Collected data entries
══════════

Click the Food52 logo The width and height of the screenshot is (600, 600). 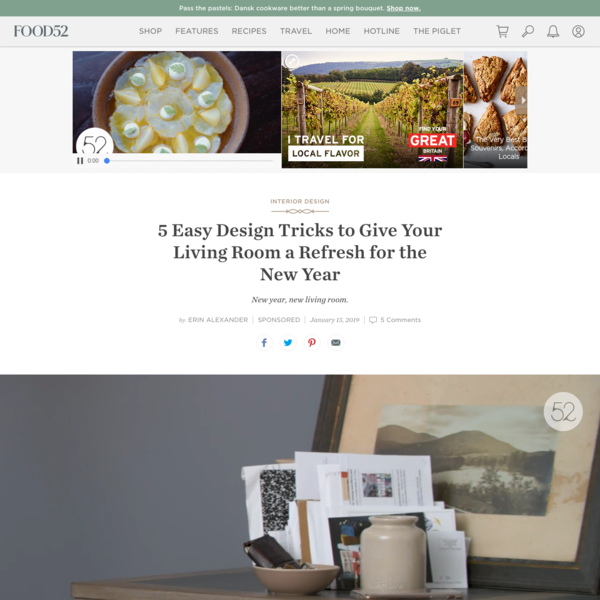pos(41,31)
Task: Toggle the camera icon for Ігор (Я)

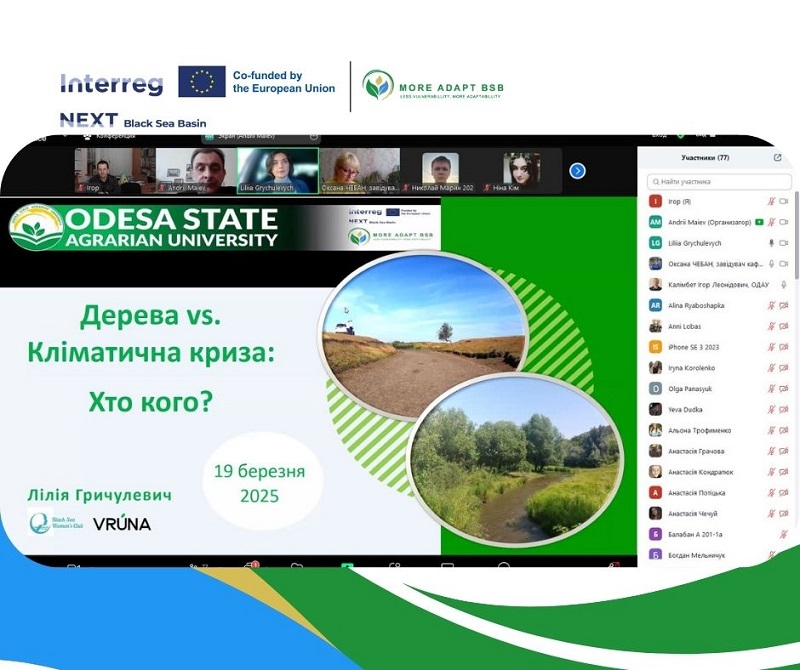Action: [x=784, y=201]
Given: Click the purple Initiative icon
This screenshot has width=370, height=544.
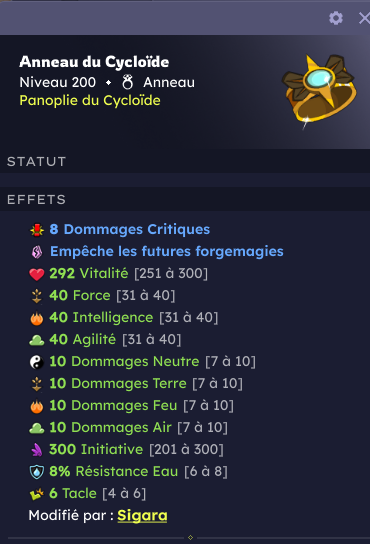Looking at the screenshot, I should point(37,450).

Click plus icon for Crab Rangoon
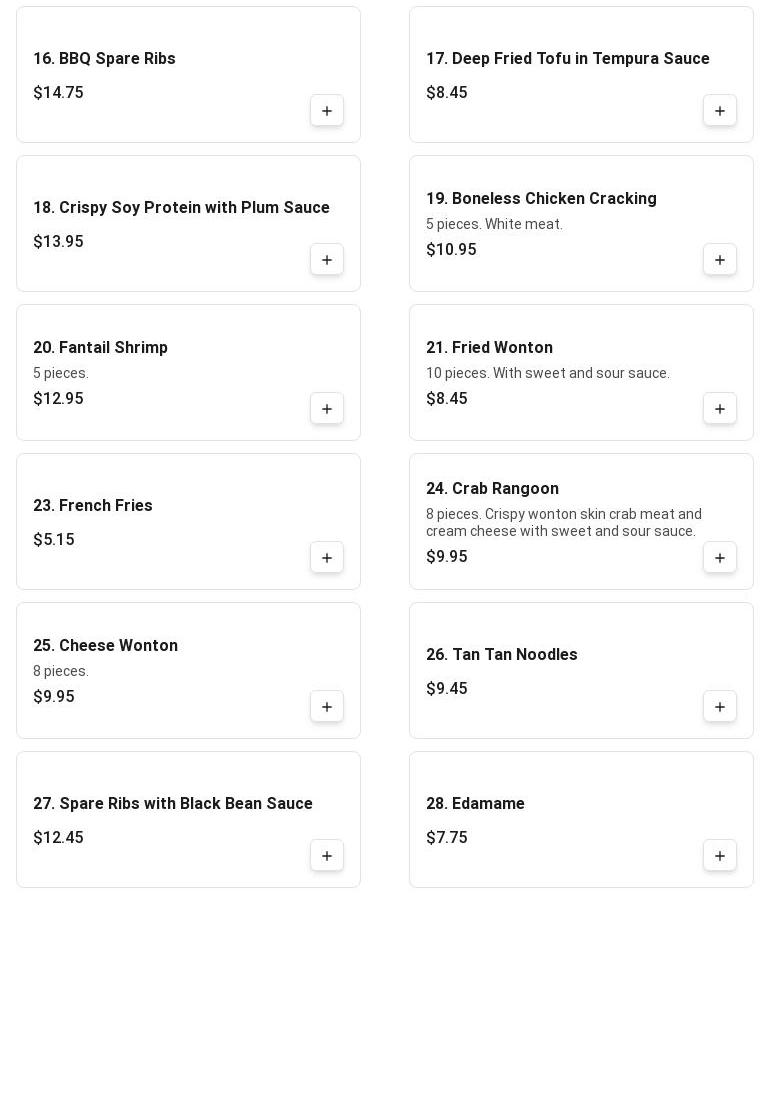(x=720, y=558)
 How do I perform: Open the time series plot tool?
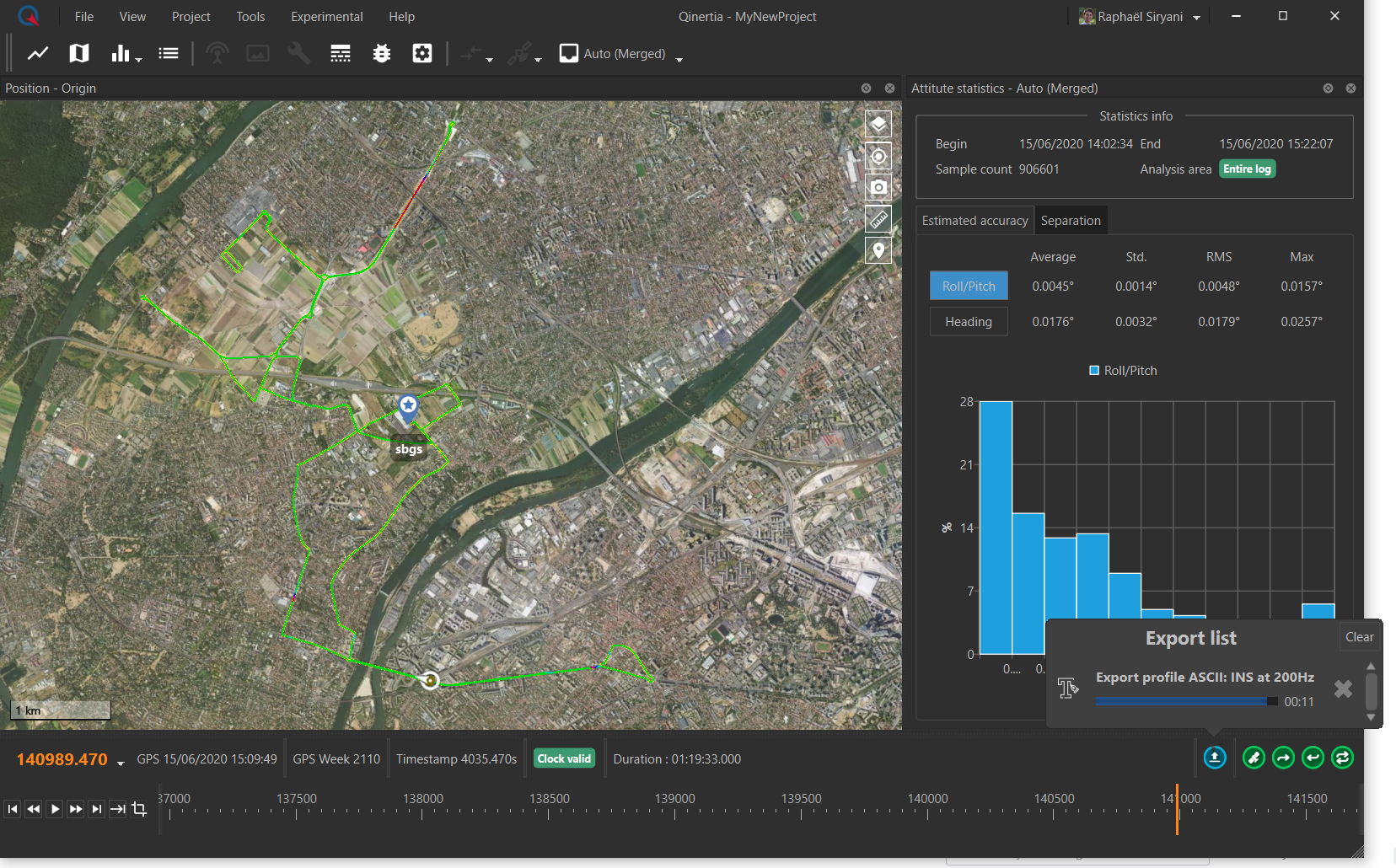click(x=38, y=54)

══════════

The final stretch of the data, from the line with "This screenshot has width=370, height=544." through its last line, is to be retyped exactly; pictures are not part of the copy.

This screenshot has width=370, height=544.
Looking at the screenshot, I should point(37,450).

Click plus icon for Crab Rangoon
(x=720, y=558)
 How do I perform: Open the time series plot tool?
click(x=38, y=54)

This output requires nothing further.